Skip to content
Published on

DuckDB on Azure: direct az:// vs S3-compatible proxy

Article
Authors

Summary: A reproducible benchmark comparing two ways of running DuckDB against Azure Blob Storage: the native azure extension (az://) versus fronting the same storage account with a properly tuned s3proxy and using httpfs (s3://). Results across four data sizes (5k β†’ 2M rows) show that the s3proxy path wins clearly for the DuckLake-relevant patterns we care about most: partitioned writes, warm reopens, and larger cold scans. The main exception is selective reads with predicate pushdown, where direct Azure wins. A later rerun at 4M rows also showed a crossover where direct Azure became faster for one very large single-file write.

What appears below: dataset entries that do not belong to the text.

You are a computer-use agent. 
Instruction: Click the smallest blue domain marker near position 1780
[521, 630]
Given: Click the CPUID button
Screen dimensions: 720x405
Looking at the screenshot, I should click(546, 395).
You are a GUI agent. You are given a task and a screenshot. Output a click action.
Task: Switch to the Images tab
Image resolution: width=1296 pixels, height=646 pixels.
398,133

DuckDB on Azure: direct az:// vs S3-compatible proxy ​

TL;DR β€” When using DuckDB against Azure Blob Storage, fronting your Azure account with a properly tuned s3proxy (using the azureblob-sdk jclouds backend) remains the better path for the DuckLake-style workload we care about most: partitioned writes, repeated warm reads, and larger cold scans. The biggest and most stable win is still warm reopens (30–200Γ— in the original benchmark). The main exception is selective reads with predicate pushdown, where direct Azure wins, and a later rerun at 4M rows showed that direct az:// can also overtake s3proxy for a single very large parquet write.

Table of contents


Why benchmark this at all? ​

We run a Dagster + DuckDB/DuckLake stack at the FΓ©dΓ©ration Wallonie-Bruxelles (CFWB) and our underlying object storage is Azure Blob. DuckDB has one official way to talk to Azure β€” the azure extension, which uses az:// URLs. But it also has a generic S3-compatible extension (httpfs) that can talk to any S3-compatible gateway, including s3proxy. So we have two options for how to connect DuckDB to Azure:

  1. Direct, via the official azure extension (az://container/... URLs)
  2. Through an S3-compatible gateway, via the httpfs extension (s3://bucket/... URLs pointing at a local s3proxy that translates calls to Azure)

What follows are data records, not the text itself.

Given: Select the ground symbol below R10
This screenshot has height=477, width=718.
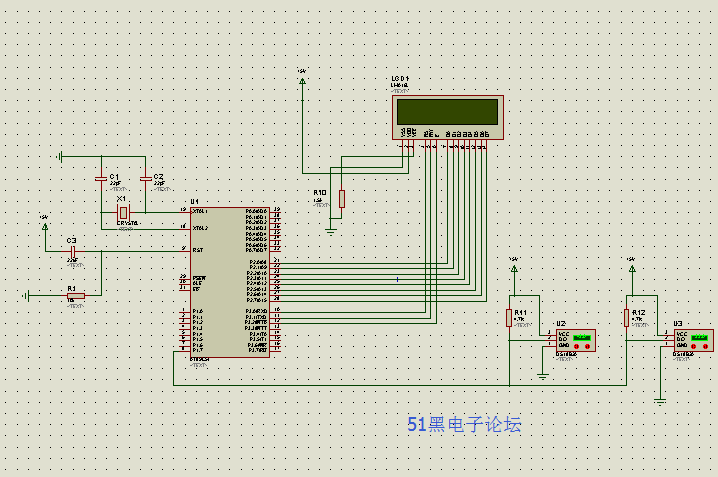Looking at the screenshot, I should coord(331,230).
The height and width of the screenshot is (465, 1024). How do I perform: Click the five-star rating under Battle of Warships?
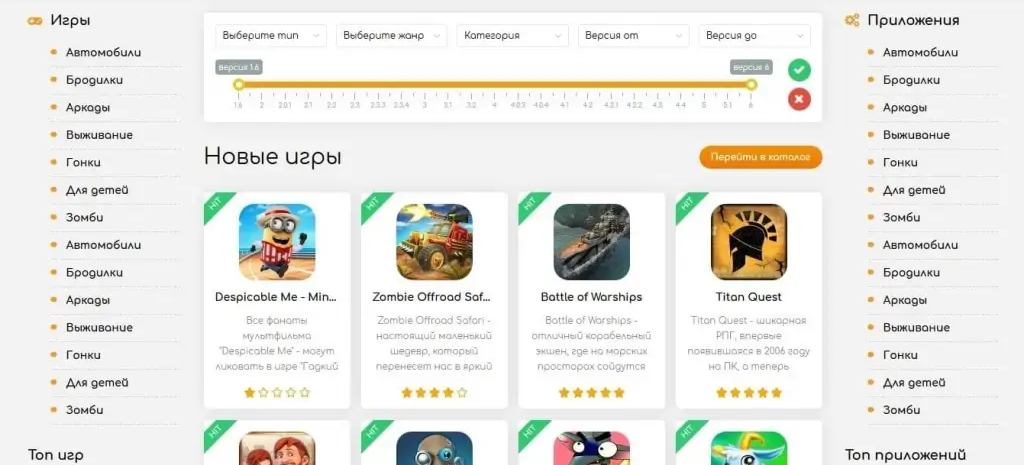coord(592,393)
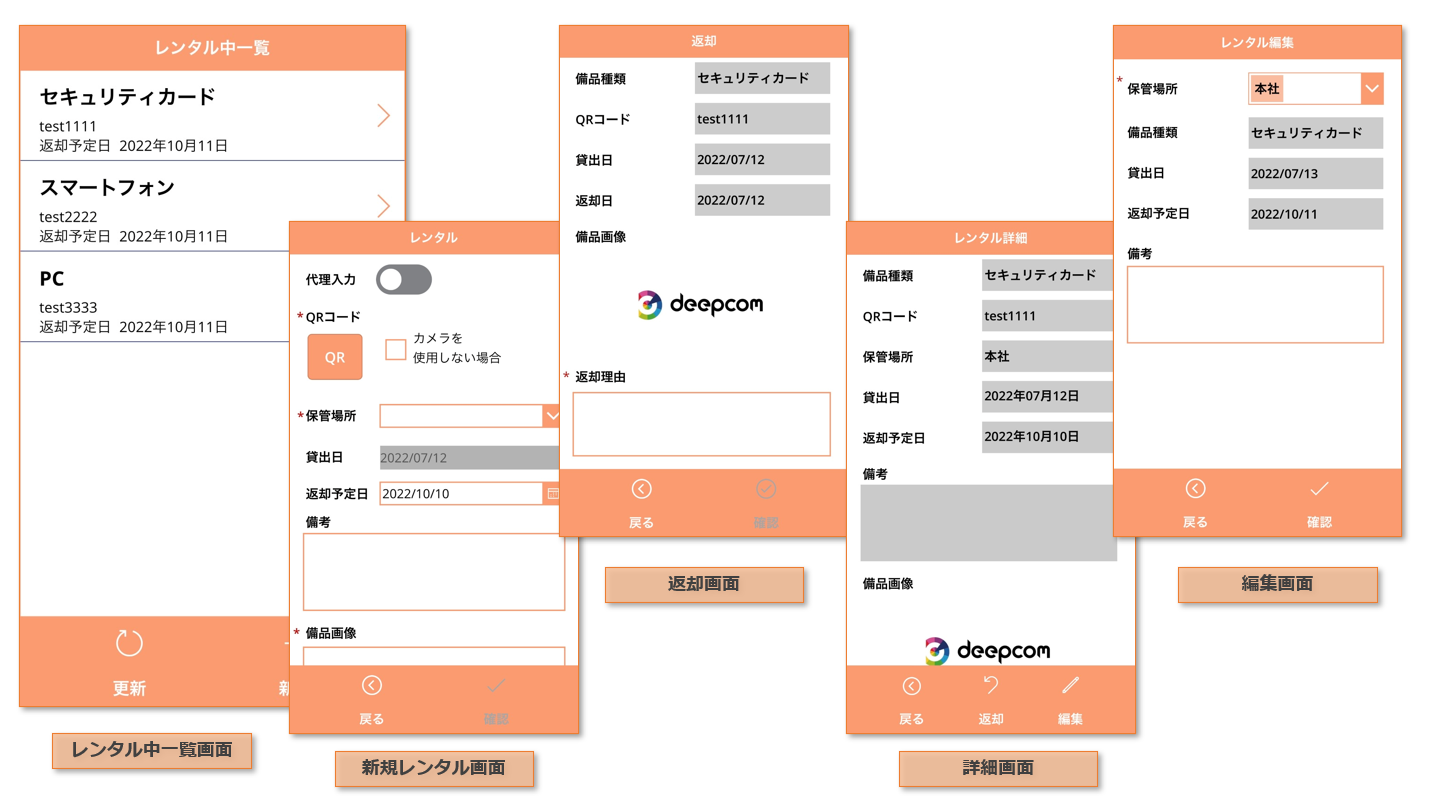Click the refresh icon above 更新
The width and height of the screenshot is (1429, 802).
pyautogui.click(x=129, y=643)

The same physical storage backend, two very different code paths inside DuckDB. We had a vague feeling that performance was uneven, so we built a reproducible benchmark to find out exactly where the differences are.

The setup ​

  • Same Azure storage account behind both paths (so we're not measuring geography)
  • DuckDB 1.5.1 with the httpfs and azure extensions
  • s3proxy running locally in Docker, talking to Azure
  • A small SQL script that:
    1. Generates a synthetic table in memory
    2. Writes it as parquet (single file + partitioned) to both backends
    3. Reads it back (cold, warm, selective filter, glob)
    4. Times every step with .timer on

We ran the same script across four data sizes: 5k, 50k, 500k, and 2M rows β€” to see how the per-request overhead amortizes as files grow.

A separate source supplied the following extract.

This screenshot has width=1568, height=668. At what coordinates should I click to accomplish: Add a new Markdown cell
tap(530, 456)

Update on 2026-04-10: I reran the benchmark locally with the same Azure account and the same ducklake-test container, extending it to 4M rows. That rerun did not change the main DuckLake conclusion, but it did reveal one important nuance: for a single large parquet write, direct az:// overtook s3proxy at 4M rows. Partitioned writes, warm reads, and cold reads still favored s3proxy in that rerun.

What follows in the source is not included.